Note

Go to the end to download the full example code. or to run this example in your browser via Binder

比较不同缩放器对含有异常值的数据的影响#

California Housing dataset 的特征0（街区的中位收入）和特征5（平均房屋入住率）具有非常不同的尺度，并且包含一些非常大的异常值。这两个特征导致数据可视化困难，更重要的是，它们可能会降低许多机器学习算法的预测性能。未缩放的数据还可能会减慢甚至阻止许多基于梯度的估计器的收敛。

实际上，许多估计器的设计假设每个特征的取值接近零，或者更重要的是，所有特征的变化尺度相当。特别是，基于度量和基于梯度的估计器通常假设数据大致标准化（特征居中且方差为单位）。一个显著的例外是基于决策树的估计器，它们对数据的任意缩放具有鲁棒性。

此示例使用不同的缩放器、变换器和归一化器将数据带入预定义范围内。

缩放器是线性（或更准确地说是仿射）变换器，它们在估计用于平移和缩放每个特征的参数的方式上有所不同。

QuantileTransformer 提供非线性变换，其中边缘异常值和内围值之间的距离被缩小。 PowerTransformer 提供非线性变换，其中数据被映射到正态分布以稳定方差并最小化偏度。

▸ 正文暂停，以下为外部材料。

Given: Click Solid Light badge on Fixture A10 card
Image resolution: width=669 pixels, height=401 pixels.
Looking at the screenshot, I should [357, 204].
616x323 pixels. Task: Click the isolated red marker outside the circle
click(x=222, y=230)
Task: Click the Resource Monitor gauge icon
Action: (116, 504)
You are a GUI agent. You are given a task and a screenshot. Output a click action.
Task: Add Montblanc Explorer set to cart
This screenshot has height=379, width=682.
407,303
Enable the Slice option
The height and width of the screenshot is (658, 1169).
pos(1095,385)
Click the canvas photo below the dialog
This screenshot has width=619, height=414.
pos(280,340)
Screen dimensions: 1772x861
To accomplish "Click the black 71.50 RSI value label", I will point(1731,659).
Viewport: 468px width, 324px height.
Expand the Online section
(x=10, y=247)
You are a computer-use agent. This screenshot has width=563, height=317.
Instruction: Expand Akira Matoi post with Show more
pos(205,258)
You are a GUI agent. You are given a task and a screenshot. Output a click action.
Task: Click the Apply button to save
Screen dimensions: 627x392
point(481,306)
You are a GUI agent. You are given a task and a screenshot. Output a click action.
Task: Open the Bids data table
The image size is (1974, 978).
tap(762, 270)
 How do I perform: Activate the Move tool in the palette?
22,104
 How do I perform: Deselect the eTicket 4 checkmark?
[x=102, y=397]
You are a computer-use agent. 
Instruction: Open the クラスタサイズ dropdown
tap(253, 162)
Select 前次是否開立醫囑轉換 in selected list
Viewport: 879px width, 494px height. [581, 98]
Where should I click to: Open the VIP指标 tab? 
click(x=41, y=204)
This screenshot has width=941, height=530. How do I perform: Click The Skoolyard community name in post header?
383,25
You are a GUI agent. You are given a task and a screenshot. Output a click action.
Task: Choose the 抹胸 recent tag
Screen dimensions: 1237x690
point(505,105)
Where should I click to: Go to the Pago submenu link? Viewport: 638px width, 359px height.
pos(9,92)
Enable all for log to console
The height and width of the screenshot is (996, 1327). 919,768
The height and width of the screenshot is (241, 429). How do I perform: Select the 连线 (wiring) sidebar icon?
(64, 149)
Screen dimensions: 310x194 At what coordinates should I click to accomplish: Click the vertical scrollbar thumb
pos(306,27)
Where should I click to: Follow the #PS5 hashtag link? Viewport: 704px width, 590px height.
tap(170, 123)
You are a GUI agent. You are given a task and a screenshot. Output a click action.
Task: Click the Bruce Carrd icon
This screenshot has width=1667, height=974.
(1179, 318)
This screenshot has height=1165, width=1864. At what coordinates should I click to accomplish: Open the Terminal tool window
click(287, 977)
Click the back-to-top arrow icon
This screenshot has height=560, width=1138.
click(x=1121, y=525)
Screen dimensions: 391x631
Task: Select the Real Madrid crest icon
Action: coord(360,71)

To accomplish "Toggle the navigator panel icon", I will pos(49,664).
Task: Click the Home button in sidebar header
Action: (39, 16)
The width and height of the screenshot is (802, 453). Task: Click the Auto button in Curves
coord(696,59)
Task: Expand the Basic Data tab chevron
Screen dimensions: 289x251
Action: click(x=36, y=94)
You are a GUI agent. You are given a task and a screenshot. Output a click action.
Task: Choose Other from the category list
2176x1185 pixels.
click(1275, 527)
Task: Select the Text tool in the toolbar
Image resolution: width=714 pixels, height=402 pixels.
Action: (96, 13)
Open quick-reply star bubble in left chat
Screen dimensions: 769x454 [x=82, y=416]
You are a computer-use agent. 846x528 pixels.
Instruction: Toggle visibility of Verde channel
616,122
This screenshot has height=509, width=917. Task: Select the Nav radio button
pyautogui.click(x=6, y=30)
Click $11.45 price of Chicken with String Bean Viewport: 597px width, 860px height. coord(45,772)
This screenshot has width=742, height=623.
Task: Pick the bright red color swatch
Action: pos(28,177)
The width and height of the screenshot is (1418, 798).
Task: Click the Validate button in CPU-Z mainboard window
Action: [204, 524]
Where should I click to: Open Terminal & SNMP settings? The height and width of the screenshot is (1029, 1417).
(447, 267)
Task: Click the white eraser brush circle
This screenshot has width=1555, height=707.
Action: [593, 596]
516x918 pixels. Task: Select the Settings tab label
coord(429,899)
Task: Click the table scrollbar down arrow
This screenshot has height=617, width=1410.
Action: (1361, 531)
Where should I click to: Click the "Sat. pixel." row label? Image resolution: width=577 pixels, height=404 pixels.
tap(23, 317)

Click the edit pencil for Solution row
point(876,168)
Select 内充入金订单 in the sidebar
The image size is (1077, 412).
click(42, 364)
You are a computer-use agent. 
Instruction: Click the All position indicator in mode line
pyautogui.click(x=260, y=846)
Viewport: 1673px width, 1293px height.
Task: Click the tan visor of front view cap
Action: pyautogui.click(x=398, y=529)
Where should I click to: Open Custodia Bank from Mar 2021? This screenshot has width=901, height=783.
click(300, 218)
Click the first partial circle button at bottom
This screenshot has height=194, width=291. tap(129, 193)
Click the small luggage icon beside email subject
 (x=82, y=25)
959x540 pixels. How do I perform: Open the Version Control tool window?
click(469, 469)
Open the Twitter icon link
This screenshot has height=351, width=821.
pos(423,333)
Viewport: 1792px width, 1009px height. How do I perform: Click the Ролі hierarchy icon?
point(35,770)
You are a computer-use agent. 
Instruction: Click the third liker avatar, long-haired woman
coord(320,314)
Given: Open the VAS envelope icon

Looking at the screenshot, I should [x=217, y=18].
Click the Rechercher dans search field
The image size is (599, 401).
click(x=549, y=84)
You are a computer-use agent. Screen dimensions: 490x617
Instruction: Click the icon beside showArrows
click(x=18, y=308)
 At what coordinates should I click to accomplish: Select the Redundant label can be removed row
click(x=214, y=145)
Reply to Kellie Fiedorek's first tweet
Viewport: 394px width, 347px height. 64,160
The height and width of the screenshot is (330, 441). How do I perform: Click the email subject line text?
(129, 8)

与之前的变换不同，归一化是指每个样本的变换，而不是每个特征的变换。

以下代码有点冗长，可以直接跳到结果分析_。

# 作者：scikit-learn 开发者
# SPDX-License-Identifier：BSD-3-Clause

import matplotlib as mpl
import numpy as np
from matplotlib import cm
from matplotlib import pyplot as plt

from sklearn.datasets import fetch_california_housing
from sklearn.preprocessing import (
    MaxAbsScaler,
    MinMaxScaler,
    Normalizer,
    PowerTransformer,
    QuantileTransformer,
    RobustScaler,
    StandardScaler,
    minmax_scale,
)

dataset = fetch_california_housing()
X_full, y_full = dataset.data, dataset.target
feature_names = dataset.feature_names

feature_mapping = {
    "MedInc": "Median income in block",
    "HouseAge": "Median house age in block",
    "AveRooms": "Average number of rooms",
    "AveBedrms": "Average number of bedrooms",
    "Population": "Block population",
    "AveOccup": "Average house occupancy",
    "Latitude": "House block latitude",
    "Longitude": "House block longitude",
}

# 仅选择两个特征以简化可视化。
# 特征 MedInc 具有长尾分布。
# 特征 AveOccup 有一些但非常大的异常值。
features = ["MedInc", "AveOccup"]
features_idx = [feature_names.index(feature) for feature in features]
X = X_full[:, features_idx]
distributions = [
    ("Unscaled data", X),
    ("Data after standard scaling", StandardScaler().fit_transform(X)),
    ("Data after min-max scaling", MinMaxScaler().fit_transform(X)),
    ("Data after max-abs scaling", MaxAbsScaler().fit_transform(X)),
    (
        "Data after robust scaling",
        RobustScaler(quantile_range=(25, 75)).fit_transform(X),
    ),
    (
        "Data after power transformation (Yeo-Johnson)",
        PowerTransformer(method="yeo-johnson").fit_transform(X),
    ),
    (
        "Data after power transformation (Box-Cox)",
        PowerTransformer(method="box-cox").fit_transform(X),
    ),
    (
        "Data after quantile transformation (uniform pdf)",
        QuantileTransformer(
            output_distribution="uniform", random_state=42
        ).fit_transform(X),
    ),
    (
        "Data after quantile transformation (gaussian pdf)",
        QuantileTransformer(
            output_distribution="normal", random_state=42
        ).fit_transform(X),
    ),
    ("Data after sample-wise L2 normalizing", Normalizer().fit_transform(X)),
]

# 将输出缩放到0和1之间用于颜色条
y = minmax_scale(y_full)

# 等离子体在matplotlib 1.5以下版本中不存在
cmap = getattr(cm, "plasma_r", cm.hot_r)


def create_axes(title, figsize=(16, 6)):
    fig = plt.figure(figsize=figsize)
    fig.suptitle(title)

    # 定义第一个图的轴
    left, width = 0.1, 0.22
    bottom, height = 0.1, 0.7
    bottom_h = height + 0.15
    left_h = left + width + 0.02

    rect_scatter = [left, bottom, width, height]
    rect_histx = [left, bottom_h, width, 0.1]
    rect_histy = [left_h, bottom, 0.05, height]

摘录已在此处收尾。